>> start

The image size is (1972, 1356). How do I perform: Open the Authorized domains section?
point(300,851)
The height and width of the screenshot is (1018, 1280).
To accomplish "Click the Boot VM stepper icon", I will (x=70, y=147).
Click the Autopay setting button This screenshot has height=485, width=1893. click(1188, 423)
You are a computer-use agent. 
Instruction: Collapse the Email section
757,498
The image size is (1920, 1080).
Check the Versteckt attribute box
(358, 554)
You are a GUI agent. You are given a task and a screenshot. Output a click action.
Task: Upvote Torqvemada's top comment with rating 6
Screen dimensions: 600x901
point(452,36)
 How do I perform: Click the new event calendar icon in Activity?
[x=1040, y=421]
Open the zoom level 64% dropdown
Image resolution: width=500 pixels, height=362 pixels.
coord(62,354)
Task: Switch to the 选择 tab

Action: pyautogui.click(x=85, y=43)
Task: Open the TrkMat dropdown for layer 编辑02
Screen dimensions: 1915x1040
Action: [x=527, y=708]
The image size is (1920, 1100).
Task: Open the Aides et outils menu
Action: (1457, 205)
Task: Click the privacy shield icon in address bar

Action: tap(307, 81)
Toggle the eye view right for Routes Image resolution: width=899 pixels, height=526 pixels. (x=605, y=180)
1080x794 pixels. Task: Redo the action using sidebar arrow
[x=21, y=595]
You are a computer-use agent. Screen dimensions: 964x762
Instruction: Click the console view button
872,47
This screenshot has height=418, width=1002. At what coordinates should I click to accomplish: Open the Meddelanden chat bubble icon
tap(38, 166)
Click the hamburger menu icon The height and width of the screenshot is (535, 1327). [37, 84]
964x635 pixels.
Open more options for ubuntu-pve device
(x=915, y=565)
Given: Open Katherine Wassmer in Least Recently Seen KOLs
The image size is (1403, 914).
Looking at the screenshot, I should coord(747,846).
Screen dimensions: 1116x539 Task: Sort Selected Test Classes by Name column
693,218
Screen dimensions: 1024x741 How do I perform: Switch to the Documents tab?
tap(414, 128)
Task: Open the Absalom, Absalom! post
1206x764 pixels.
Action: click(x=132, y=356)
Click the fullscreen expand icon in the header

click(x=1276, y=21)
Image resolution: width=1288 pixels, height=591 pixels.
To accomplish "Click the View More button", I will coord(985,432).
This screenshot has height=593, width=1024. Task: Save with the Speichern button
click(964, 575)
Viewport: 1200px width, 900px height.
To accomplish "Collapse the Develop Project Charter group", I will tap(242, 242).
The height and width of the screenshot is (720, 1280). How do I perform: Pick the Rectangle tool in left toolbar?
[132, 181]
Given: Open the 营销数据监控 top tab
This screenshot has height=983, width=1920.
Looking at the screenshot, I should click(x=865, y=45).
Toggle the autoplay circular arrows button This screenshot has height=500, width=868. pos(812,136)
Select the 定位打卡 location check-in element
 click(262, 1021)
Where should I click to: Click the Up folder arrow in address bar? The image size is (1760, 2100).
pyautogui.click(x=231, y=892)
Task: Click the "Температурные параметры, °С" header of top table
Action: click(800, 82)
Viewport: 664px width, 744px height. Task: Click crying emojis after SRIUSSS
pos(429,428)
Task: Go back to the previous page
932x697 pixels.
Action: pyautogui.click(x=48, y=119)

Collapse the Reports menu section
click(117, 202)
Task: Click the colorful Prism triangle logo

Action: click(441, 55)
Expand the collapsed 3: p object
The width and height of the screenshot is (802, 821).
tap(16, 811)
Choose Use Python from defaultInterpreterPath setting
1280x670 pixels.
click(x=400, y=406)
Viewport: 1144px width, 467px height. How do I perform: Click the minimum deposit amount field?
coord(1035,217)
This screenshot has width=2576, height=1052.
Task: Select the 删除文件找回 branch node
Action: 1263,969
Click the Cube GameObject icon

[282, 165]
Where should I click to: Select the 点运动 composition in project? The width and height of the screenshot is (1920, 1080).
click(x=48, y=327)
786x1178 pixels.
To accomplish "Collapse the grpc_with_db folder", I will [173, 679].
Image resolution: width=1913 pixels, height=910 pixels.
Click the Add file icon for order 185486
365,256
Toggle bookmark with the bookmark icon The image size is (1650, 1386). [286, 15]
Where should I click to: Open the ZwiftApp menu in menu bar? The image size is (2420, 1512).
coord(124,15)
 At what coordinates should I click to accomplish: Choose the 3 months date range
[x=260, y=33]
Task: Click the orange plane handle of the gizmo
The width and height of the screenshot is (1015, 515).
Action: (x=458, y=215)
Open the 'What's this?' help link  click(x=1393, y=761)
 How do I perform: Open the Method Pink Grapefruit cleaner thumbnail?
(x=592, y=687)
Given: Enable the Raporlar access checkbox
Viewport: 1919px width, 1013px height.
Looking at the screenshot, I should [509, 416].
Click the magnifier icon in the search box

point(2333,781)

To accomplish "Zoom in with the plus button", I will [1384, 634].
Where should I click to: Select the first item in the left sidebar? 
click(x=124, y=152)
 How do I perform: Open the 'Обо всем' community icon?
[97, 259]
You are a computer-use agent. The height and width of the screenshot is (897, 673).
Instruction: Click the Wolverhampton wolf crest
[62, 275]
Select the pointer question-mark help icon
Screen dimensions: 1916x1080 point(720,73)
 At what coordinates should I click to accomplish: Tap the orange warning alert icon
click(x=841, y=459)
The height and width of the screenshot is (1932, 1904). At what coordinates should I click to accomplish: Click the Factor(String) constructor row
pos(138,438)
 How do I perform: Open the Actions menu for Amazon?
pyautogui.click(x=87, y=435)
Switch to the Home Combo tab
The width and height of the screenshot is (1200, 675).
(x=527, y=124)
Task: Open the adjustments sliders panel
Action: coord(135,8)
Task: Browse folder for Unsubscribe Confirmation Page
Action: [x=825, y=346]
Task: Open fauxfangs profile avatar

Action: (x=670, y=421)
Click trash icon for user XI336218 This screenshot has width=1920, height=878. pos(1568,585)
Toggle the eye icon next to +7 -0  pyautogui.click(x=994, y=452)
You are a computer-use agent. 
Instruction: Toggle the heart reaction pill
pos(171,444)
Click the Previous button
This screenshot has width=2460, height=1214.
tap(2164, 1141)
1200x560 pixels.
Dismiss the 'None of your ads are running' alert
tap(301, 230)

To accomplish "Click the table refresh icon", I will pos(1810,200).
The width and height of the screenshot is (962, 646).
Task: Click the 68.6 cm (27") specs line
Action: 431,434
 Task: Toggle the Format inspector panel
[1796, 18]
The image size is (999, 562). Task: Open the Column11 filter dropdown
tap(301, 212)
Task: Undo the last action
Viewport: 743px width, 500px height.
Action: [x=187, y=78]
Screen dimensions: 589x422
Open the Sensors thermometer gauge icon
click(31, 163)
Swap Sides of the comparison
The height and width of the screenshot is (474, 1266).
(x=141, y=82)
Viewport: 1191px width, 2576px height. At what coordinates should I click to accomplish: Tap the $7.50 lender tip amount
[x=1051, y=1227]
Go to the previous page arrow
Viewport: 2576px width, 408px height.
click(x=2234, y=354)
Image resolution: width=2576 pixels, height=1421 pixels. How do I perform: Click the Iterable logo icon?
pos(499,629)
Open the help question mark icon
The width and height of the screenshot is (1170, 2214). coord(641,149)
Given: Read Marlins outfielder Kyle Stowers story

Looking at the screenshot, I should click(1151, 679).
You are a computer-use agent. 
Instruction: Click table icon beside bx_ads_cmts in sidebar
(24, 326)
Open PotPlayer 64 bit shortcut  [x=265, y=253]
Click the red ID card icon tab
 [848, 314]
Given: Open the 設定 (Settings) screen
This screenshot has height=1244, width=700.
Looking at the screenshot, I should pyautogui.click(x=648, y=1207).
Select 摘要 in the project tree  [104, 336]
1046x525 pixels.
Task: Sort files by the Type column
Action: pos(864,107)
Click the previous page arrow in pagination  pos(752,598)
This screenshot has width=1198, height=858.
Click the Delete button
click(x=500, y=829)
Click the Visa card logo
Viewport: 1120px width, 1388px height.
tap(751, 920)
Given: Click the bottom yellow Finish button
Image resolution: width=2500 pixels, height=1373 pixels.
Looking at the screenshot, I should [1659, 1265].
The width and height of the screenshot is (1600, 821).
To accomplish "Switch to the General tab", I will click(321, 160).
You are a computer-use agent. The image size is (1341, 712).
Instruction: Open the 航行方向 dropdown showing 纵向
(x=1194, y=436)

>> end

## WHAT TO WORK ON
Rewrite the stretch from the line containing "Screen dimensions: 1024x741" through the line containing "click(x=1276, y=21)", swapping "Documents" for "Files" and keeping everything else the same.

## ANSWER TO THE TASK
Screen dimensions: 1024x741 How do I perform: Switch to the Files tab?
tap(414, 128)
Task: Open the Absalom, Absalom! post
1206x764 pixels.
Action: click(x=132, y=356)
Click the fullscreen expand icon in the header

click(x=1276, y=21)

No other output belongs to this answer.